Questions arise over lack of transparency in upmc mold cases

Last week, our blog discussed how recent reports have outlined how two patients who underwent heart transplant procedures at UPMC Presbyterian hospital died last October and this past June after contracting a fungal infection in the cardiothoracic intensive care unit. As shocking as this was, we also discussed how these same reports revealed that a third patient is now being treated for a fungal infection contracted after a recent lung transplant.

As if things couldn’t possibly get any worse, it was announced by officials at UPMC Montefiore hospital last Friday that a patient who had previously undergone a liver transplant there had also died after contracting a fungal infection.

 

UPMC officials have since announced that all transplant patients at these two facilities would be administered antifungal medications in the interim, and that they were working alongside everyone from the Allegheny County Health Department and the Pennsylvania Department of Health to the Centers for Disease Control and Prevention to get things under control. 

While this is encouraging to a certain degree, it nevertheless raises the question as to why both facilities waited so long to share news of these fungal outbreaks among transplant patients with not just the general public, but, more importantly, local, state and federal health officials.

The somewhat surprising answer is that while both state and federal law mandate that hospitals report otherwise communicable diseases like Legionnaire’s to health agencies, no such requirement exists in relation to fungal outbreaks.

Indeed, it wasn’t until after the third patient fell ill at UPMC Presbyterian that the fungal cases were reported to the aforementioned health agencies, while the public was only informed after news that the facility has temporarily shuttered its ICU was leaked to the press.

This naturally begs the question as to why there is no mandatory reporting requirement in relation to fungal outbreaks.

According to the CDC, the answer can be attributed to the fact that they can be difficult to diagnose and difficult to pinpoint.

“Often you need to collect tissue to determine if they have an infection. Another part of the problem is that we don’t know enough about what the incubation period is for fungus, so we don’t know when they got it in their body,” explained one CDC official.

Even acknowledging this fact, it might arguably be time to revisit this position given the devastating fallout we’ve seen firsthand here in the Pittsburgh area.

__TASK DETAILS__:
According to the post on the UPMC mold cases, what did UPMC officials say all transplant patients at the two facilities would receive in the interim? None of the stored items are needed here.

Stored records:
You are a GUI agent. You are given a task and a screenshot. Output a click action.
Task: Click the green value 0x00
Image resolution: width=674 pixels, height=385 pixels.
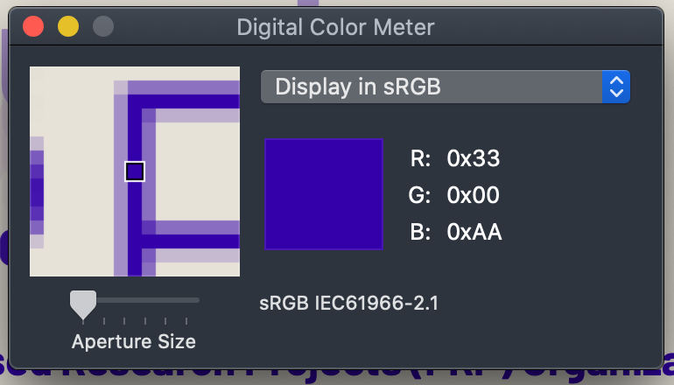(473, 195)
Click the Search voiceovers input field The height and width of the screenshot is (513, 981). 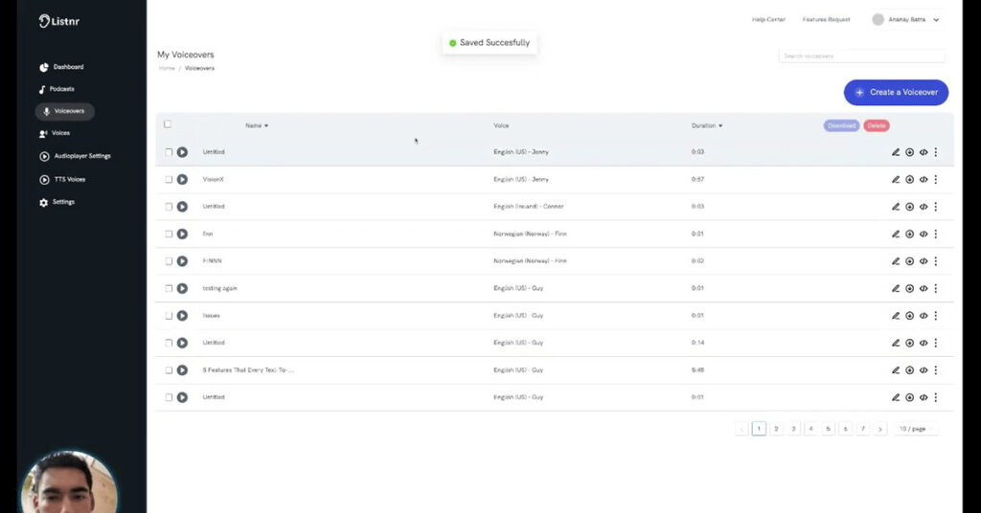[x=861, y=56]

__RESULT OF THE EXERCISE__:
Antifungal medications.